Public sector net borrowing rose by £1.1 billion in October 2015 as compared with October 2014 to £8.2 billion for the month – the highest October level since 2009. The government borrowed £54.3 billion from 01 January to 31 October. That leaves just £15 billion available to borrow for the last five months of the fiscal year between now and April if Mr Osborne is to achieve his goal of borrowing no more than £69.5bn for the whole financial year. Headroom is tight.
However, the budget deficit – the difference between tax revenues and government spending is falling, though more slowly than hoped. Not because of reduced spending but because of buoyant tax receipts. Spending – despite all the talk of austerity – has been rising inexorably. From April to October central government spending rose by 1.1% to £402.6 billion, not least because of increased spending on the NHS and on pensions. By 2019-20, government spending will reach a colossal £821 billion, although as a proportion of GDP it will be roughly the same. Any talk of Mr Osborne shrinking the state is overblown.
Ruth Miller, UK economist at Capital Economics, is forecasting borrowing this year of over £80 billion. The total national debt stood at £1.5 trillion at the end of October, or 80.5% of the UK GDP. According to the Autumn Statement (25 November) that ratio is due to rise to 83.1% of GDP by the end of this fiscal year and then to decline gradually to an estimated 71.3% in 2020-21.
Recall that when Mr Cameron became Prime Minister in 2010 the national debt was around £700 billion or about 67% of GDP. So, over the last five and a half years the national debt has more than doubled, even as the economy has recovered. In fact, Mr Osborne’s appetite for new debt makes Gordon Brown’s look anaemic. Dear old Mr Brown actually ran surpluses for much of his tenure at Number Eleven – something that Mr Osborne can only dream about. Of course, he would argue that he inherited a mess.
Now so long as national income from tax receipts and asset sales is less than total government spending, there will be a deficit; and for each deficit there is a corresponding increase in the national debt. As the debt rises so, all things being equal, the interest cost arising on that debt increases also.

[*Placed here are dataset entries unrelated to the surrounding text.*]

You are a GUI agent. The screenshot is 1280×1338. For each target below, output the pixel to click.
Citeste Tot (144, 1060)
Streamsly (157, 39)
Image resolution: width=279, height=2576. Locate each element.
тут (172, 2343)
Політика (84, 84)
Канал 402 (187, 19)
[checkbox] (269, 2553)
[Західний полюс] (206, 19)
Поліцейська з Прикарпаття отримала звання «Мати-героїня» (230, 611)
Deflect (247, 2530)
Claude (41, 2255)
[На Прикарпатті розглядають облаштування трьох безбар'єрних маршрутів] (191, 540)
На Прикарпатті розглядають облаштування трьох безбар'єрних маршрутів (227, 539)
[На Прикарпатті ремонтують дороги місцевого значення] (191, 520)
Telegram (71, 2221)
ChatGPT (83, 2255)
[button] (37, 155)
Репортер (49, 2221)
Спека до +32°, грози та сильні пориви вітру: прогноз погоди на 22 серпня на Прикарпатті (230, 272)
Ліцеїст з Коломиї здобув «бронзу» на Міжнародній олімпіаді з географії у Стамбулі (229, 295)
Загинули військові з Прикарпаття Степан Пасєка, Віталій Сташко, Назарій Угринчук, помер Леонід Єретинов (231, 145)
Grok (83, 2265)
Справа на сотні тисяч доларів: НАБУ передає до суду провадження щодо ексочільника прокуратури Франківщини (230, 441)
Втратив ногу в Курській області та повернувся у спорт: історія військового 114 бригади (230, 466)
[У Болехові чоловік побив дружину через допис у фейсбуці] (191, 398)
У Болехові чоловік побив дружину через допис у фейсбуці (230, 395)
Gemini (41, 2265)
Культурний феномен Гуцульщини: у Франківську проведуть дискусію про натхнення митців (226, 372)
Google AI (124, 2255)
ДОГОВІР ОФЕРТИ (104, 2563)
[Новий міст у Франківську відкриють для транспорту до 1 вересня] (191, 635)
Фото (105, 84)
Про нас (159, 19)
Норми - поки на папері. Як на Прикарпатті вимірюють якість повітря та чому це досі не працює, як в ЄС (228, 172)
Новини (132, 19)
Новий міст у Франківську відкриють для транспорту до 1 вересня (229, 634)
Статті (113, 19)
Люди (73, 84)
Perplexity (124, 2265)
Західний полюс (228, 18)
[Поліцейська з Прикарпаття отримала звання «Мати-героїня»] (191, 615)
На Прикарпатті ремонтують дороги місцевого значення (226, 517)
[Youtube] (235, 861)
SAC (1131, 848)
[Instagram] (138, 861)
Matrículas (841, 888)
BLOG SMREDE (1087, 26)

My simple point here is that the interest cost of the national debt, despite the current super-low interest rates the government enjoys (as do other governments) is still set to rise as a proportion of total expenditure. The cost of interest on the national debt outstripped spending on defence years ago and is now chasing the education budget. This means that the government’s financial well-being is extremely vulnerable to any unforeseen rise in borrowing costs.
So – unlikely as it is – an increase in rates to 2% would hugely increase the cost of issuing new debt and would blow Mr Osborne’s forecasts out of the water.
This leads me to a strange reflection. The government (and not just the UK government) has a huge interest (forgive the pun) in keeping rates low. The central bankers (although they are notionally independent) know this. If they were to raise rates, the government would go bust and there would be another crash – which would make such a rise in rates self-defeating (even though economically logical). Therefore, they won’t do it.
As I wrote recently on these pages, the longer rates remain low, the more difficult it will be to raise them at all. Now it appears that it would be suicide. Fiscal and monetary policy have therefore merged in a suicide pact. Strange times.